From commercial diving to working for the police or military, novice divers interested in a career underwater have many fields to choose from. Although all types of diving professions are rewarding, a career in scientific diving can offer unique opportunities. Joseph Bosquez, a well-known marine biologist, provided some insight into the world of scientific diving.
What exactly is scientific diving?
Scientific diving is the use of diving techniques by scientists working underwater in the direct pursuit of scientific knowledge. Marine biologists often apply the scientific method while searching for new species, through their efforts to protect marine life, and in their quest to further expand our knowledge of the underwater world. Scientific divers also help train astronauts before they go into space.
From Boy Scout to marine biologist and diving instructor
Joseph Bosquez has been diving for the past 20 years, with much of that time spent as a marine biologist. He’s participated in multiple diving operations, from identifying and cataloging fish species with NOAA in the Gulf of Mexico to six months with the Boy Scouts of America on Catalina Island, collecting fish and invertebrate species for the Emerald Bay Aquarium. It was his experience working as a university faculty member, teaching diving and scientific diving, that laid the foundation Bosquez to become an instructor for Divesoft. He says his “overarching vision is to become a high-impact teacher and advocate for the underwater environment.”
Training astronauts for NASA
Perhaps Bosquez’s most notable diving project was his time spent training astronauts at NASA. He spent most of his time at the Neutral Buoyancy Laboratory, where he instructed astronauts-in-training on maneuverability in microgravity spaces. “We focused on underwater operations, known as “dress rehearsals,” where the astronauts could practice moving in space and preparing for a number of jobs they would be tasked with aboard the International Space Station,” said Bosquez.
Bosquez also spent some time in the mission control back room during spacewalks. From there he could watch his trainees successfully complete the missions that they had worked on together in the pool months before.

(Saved entries)
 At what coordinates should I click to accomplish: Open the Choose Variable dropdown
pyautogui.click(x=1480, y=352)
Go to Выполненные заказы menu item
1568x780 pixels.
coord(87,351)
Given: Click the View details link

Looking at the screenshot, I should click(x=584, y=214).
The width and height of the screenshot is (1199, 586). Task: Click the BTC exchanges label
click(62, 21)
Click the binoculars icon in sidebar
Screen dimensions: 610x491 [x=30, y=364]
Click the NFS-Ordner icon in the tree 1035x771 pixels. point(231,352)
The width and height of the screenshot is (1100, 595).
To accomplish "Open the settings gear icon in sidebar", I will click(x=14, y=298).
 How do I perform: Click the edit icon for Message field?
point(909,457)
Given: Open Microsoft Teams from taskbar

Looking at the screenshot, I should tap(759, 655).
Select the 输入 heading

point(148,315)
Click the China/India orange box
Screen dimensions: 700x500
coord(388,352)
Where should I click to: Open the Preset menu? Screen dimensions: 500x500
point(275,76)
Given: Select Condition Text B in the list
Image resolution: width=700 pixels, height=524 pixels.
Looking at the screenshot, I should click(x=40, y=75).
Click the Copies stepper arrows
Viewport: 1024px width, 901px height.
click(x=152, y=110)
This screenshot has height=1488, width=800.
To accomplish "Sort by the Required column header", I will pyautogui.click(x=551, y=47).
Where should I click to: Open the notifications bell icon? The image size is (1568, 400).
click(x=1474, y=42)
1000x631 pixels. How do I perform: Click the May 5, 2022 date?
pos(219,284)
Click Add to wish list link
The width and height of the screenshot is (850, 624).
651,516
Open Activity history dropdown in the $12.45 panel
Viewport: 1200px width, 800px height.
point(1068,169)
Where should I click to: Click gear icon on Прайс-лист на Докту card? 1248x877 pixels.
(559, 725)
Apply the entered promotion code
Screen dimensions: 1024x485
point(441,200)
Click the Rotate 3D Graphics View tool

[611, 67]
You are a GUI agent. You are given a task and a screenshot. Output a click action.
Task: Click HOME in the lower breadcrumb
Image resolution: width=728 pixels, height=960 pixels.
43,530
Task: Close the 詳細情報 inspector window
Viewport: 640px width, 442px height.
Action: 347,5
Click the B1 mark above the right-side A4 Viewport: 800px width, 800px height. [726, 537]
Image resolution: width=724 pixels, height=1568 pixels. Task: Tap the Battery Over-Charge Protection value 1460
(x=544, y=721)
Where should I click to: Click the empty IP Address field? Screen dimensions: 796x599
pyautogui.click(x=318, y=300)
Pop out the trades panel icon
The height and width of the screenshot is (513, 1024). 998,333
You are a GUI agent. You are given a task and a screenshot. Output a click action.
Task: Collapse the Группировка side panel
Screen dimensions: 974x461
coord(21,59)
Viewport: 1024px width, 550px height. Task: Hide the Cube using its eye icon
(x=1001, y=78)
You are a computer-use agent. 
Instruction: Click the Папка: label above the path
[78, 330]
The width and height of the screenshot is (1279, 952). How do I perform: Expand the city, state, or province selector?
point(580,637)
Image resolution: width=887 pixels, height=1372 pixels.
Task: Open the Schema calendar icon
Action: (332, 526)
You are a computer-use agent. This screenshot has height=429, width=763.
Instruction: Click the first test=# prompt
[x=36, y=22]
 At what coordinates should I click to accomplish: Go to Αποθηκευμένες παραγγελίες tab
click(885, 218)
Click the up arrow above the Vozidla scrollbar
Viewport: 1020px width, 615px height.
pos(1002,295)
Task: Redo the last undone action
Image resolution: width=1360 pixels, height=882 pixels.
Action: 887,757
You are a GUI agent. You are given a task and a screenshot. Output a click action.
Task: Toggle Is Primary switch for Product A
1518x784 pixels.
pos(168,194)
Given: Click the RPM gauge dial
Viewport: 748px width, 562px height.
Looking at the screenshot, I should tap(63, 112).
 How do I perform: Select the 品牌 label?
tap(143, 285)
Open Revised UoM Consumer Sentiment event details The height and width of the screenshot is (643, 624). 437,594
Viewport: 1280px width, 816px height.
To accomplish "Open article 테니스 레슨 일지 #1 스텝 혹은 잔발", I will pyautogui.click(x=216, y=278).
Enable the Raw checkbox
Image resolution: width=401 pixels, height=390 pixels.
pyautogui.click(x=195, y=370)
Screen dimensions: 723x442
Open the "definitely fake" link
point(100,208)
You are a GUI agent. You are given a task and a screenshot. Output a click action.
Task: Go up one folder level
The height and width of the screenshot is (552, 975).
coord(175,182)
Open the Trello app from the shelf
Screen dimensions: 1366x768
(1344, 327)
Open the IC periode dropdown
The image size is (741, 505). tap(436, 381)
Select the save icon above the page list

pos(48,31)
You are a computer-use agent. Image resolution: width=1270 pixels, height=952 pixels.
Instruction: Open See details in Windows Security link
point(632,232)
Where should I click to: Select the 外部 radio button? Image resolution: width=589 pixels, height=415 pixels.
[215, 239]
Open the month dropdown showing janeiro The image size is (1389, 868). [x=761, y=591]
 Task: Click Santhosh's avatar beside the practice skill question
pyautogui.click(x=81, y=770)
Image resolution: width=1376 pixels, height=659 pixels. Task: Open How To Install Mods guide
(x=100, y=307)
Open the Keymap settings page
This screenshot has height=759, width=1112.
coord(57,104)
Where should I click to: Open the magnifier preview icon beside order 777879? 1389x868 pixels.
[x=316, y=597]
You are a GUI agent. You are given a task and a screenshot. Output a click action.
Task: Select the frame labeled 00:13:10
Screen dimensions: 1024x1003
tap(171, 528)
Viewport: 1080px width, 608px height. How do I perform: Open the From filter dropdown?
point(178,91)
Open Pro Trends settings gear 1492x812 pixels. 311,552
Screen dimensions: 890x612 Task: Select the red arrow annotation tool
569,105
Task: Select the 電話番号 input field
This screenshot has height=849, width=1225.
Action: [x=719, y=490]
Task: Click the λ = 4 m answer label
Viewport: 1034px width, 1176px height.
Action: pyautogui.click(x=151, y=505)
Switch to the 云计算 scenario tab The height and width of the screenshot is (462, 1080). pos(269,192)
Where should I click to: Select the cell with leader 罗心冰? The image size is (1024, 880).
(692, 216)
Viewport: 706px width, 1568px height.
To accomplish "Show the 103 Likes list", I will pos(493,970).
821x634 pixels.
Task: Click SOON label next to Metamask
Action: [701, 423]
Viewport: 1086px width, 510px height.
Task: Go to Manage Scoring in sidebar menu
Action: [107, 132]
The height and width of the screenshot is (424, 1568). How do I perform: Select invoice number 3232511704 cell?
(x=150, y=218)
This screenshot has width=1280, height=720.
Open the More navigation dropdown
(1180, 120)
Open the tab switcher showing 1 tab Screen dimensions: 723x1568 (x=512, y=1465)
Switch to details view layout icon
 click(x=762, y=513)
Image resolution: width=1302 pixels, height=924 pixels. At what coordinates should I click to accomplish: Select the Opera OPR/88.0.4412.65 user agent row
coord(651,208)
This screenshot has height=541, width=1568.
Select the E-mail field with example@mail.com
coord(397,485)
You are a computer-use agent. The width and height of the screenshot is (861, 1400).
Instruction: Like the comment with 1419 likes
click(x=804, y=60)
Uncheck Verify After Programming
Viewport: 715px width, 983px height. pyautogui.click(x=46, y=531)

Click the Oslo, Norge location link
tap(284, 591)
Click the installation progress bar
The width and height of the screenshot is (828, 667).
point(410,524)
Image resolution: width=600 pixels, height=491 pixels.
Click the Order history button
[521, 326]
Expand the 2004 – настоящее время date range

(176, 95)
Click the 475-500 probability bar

* Explore the material:
[1] Answer from the article on scientific diving:
(a) For how many years has Joseph Bosquez been diving?
(b) Where did he spend six months with the Boy Scouts of America?
(c) At which NASA facility did he spend most of his time training astronauts?
[2] Output the passage of the article on scientific diving from "Bosquez also spent" up to and including "pool months before.", without changes.
None of the saved entries is needed for this work.

* Expected outputs:
[1]
(a) 20 years
(b) Catalina Island
(c) The Neutral Buoyancy Laboratory

[2]
Bosquez also spent some time in the mission control back room during spacewalks. From there he could watch his trainees successfully complete the missions that they had worked on together in the pool months before.